El tema es dónde ubicamos conceptos claves como los de derechos humanos, democracia, representación, etcétera, en un momento en el que todo se vuelve situacional, subjetivo. Cómo plantear fundamentos sin ser fundamentalistas, creencias sin ser fanáticos: es un problema capital, y el arte forma parte de él. En un mundo mucho más descreído, también las reservas poéticas se disuelven. Cuando la modernidad organizó el mundo en forma laica, se crearon algunos reductos y el arte fue uno de ellos, un modo de salvaguardar un territorio de poesía, de asombro, de magia, en el cual pudiéramos cuidar cierta necesidad de ficción, de ser un poco locos.

–¿Cómo funciona el mercado en relación con el arte?

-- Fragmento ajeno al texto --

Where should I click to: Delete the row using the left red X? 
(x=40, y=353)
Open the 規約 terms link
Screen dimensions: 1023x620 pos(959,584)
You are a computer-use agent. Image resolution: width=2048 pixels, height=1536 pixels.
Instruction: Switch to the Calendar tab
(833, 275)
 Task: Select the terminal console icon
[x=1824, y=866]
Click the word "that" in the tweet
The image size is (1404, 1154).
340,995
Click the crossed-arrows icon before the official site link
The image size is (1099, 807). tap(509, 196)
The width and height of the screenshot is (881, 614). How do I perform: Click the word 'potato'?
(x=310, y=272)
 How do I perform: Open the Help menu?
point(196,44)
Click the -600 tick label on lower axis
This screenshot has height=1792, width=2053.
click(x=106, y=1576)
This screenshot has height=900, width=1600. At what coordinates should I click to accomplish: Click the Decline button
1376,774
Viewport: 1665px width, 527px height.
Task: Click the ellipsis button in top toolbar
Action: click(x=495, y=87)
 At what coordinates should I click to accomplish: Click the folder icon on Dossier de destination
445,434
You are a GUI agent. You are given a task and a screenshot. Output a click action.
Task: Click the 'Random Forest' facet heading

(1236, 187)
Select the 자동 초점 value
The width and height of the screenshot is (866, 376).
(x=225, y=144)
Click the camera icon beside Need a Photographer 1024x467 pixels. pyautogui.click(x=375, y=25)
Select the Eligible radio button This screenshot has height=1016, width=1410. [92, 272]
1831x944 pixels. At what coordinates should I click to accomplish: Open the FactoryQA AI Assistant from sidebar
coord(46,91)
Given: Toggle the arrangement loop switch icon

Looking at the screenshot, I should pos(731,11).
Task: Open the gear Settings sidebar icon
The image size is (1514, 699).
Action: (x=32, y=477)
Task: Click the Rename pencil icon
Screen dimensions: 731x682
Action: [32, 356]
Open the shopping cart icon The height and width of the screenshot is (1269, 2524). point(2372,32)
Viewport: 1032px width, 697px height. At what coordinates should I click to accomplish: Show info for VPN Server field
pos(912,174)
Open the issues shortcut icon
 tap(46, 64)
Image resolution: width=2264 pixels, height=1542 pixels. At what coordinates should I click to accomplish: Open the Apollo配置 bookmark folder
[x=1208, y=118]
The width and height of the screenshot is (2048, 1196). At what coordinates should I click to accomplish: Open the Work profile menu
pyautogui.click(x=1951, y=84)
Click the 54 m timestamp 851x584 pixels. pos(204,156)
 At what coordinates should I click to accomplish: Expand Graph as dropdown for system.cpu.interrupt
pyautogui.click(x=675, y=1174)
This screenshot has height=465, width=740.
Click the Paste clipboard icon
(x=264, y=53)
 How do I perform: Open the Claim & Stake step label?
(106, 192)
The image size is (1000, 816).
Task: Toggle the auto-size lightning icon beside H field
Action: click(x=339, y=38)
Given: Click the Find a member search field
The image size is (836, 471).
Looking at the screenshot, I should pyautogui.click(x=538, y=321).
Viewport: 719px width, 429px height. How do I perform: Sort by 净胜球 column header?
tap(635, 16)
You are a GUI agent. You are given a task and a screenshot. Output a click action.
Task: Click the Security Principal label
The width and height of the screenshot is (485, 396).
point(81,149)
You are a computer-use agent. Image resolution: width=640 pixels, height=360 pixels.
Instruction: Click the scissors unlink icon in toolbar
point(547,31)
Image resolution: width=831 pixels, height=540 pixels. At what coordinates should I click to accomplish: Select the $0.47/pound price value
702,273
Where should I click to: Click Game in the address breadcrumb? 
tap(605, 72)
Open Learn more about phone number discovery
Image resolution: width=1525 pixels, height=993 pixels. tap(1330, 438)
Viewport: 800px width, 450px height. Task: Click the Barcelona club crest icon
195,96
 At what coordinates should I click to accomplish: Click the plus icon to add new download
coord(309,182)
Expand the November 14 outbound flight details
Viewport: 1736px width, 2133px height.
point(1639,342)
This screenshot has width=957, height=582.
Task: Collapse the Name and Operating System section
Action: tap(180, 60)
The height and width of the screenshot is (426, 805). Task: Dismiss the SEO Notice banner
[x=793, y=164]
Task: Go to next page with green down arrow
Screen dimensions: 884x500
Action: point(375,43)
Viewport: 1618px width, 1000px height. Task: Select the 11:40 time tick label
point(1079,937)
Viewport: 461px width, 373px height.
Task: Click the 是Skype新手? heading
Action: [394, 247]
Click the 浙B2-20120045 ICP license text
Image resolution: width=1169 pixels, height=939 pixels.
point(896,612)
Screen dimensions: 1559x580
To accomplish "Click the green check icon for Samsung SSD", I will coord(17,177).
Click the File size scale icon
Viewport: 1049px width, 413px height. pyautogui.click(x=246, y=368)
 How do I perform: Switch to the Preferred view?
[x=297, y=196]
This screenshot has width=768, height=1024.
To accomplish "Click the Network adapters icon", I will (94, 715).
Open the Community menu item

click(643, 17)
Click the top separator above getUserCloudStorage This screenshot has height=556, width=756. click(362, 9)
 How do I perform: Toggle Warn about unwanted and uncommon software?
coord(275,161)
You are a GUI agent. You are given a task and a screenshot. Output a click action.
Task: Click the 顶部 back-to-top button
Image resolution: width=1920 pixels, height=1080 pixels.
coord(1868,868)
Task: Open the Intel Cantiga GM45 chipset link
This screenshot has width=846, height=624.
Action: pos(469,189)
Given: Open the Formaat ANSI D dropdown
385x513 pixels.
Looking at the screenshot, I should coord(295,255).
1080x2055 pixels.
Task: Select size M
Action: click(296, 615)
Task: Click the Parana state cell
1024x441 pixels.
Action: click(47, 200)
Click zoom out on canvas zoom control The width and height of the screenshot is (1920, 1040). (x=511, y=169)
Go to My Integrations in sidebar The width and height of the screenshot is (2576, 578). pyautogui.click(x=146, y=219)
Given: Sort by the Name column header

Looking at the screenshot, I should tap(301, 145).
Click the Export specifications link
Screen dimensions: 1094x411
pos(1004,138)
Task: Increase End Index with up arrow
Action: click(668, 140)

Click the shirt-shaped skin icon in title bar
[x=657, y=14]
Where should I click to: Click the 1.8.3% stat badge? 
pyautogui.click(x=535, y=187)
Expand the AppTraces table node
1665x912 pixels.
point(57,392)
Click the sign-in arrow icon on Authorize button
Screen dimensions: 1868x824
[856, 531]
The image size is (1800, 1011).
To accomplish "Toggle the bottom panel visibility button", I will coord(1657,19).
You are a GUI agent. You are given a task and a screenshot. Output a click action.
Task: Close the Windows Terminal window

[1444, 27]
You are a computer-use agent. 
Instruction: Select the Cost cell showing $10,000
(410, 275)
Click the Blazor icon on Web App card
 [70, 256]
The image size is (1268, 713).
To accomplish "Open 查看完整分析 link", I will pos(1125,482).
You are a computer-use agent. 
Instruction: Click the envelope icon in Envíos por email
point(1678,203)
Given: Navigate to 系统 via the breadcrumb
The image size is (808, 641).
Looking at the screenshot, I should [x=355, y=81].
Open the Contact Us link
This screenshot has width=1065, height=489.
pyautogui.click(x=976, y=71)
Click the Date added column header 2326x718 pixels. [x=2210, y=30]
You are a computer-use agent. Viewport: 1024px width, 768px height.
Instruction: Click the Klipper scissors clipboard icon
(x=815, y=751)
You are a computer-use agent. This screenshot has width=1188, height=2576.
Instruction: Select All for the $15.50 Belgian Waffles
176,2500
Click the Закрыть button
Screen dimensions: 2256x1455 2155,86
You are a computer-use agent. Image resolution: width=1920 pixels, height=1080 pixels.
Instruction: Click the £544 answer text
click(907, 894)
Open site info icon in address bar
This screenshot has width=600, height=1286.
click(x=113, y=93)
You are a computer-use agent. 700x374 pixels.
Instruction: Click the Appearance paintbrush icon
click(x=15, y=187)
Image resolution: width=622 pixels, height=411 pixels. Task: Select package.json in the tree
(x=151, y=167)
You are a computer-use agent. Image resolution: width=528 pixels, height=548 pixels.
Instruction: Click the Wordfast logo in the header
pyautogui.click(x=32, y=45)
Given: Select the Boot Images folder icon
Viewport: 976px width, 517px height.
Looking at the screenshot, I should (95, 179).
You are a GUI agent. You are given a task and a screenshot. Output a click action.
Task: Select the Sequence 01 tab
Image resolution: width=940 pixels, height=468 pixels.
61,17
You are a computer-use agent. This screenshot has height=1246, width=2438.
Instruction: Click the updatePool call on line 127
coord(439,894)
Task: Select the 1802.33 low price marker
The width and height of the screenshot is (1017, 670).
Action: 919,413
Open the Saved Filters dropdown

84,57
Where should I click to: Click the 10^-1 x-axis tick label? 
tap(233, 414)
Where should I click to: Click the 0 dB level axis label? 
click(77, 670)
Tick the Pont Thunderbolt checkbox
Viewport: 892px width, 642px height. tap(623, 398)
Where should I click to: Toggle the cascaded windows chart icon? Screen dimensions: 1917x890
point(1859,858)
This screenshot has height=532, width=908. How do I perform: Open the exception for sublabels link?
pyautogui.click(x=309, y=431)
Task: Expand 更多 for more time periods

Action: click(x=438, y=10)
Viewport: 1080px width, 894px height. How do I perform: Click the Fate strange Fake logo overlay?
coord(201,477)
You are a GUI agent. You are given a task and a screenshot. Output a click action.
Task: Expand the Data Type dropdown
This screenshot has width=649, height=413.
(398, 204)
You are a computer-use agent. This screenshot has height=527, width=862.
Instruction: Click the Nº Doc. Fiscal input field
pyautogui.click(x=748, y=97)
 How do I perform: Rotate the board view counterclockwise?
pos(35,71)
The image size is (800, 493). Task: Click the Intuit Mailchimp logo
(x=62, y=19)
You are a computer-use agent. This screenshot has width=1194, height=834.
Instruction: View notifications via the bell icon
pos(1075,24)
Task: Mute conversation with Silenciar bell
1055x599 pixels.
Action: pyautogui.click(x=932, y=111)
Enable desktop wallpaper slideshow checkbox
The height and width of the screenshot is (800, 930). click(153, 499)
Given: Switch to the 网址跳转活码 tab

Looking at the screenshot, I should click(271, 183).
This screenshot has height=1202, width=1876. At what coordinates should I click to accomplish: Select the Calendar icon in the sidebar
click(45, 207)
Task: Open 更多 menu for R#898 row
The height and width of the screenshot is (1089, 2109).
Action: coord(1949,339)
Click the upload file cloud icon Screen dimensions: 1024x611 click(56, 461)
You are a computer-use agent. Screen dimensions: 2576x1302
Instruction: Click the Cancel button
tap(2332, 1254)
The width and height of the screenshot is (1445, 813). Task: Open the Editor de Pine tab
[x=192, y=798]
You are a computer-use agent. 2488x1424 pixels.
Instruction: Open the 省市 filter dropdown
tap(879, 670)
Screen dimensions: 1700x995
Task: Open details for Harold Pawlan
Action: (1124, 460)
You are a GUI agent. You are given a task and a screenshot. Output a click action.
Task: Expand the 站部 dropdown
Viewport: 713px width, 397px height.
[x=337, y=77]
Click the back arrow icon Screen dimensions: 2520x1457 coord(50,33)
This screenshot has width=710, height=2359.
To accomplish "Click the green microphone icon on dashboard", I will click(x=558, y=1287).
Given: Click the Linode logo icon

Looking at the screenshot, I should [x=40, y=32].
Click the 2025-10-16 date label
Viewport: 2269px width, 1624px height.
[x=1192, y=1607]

-Hay un término, pharmakon, que usó Platón y que Derrida retoma. Se discute en Platón si la aparición de la escritura es una cosa buena o mala. Y hay diferentes opiniones: por un lado se dice que es maravillosa, porque ayuda a guardar la memoria; por el otro dicen que no, que es algo espantoso porque cosifica las ideas, y que además es peligrosa, porque le quita flexibilidad al pensamiento, es un anclaje. Entonces Platón dice que es un pharmakon, una medicina: su valor depende de las dosis, del enfermo y de la enfermedad. Puede ser buena o mala según el momento o cómo se maneje: es como una vacuna, puede curar, pero también matar, si se le va la mano al galeno. Ahora, la cultura se ha movido siempre en situaciones que pueden ser propicias o adversas; en algunos casos se ha sacado provecho de esas situaciones, y en otros nos han hecho pelota: las colonias, los choques interculturales, la intolerancia, las persecuciones. El mercado es un condicionamiento más: el arte a veces negocia con el mercado, porque también el mercado necesita su “otro”, y eso se lo da la cultura. Yo vivo hablando pestes de la feria de arte Arco Madrid; sin embargo, me invitan a España todos los años para que hable mal de ellos, me dicen que es como un antídoto. Hay elementos de acuerdo, tampoco se puede pensar al mercado como un gran cerebro unificado en el mal. El artista tiene que conocerlo y saber qué hacer con él, negociar.

Ahí también entra el tema de las políticas públicas; tiene que haber un Estado que se haga cargo de apuntalar formas de creación. El Estado no puede pensar ni crear, ni imaginar, ni hacer arte, pero sí tiene que abrir condiciones objetivas para que esas cosas se hagan. No puede dejar todo en las manos del mercado. No se trata de destruir al mercado, nadie es tan inocente para creer en eso, pero sí se trata de reglamentarlo.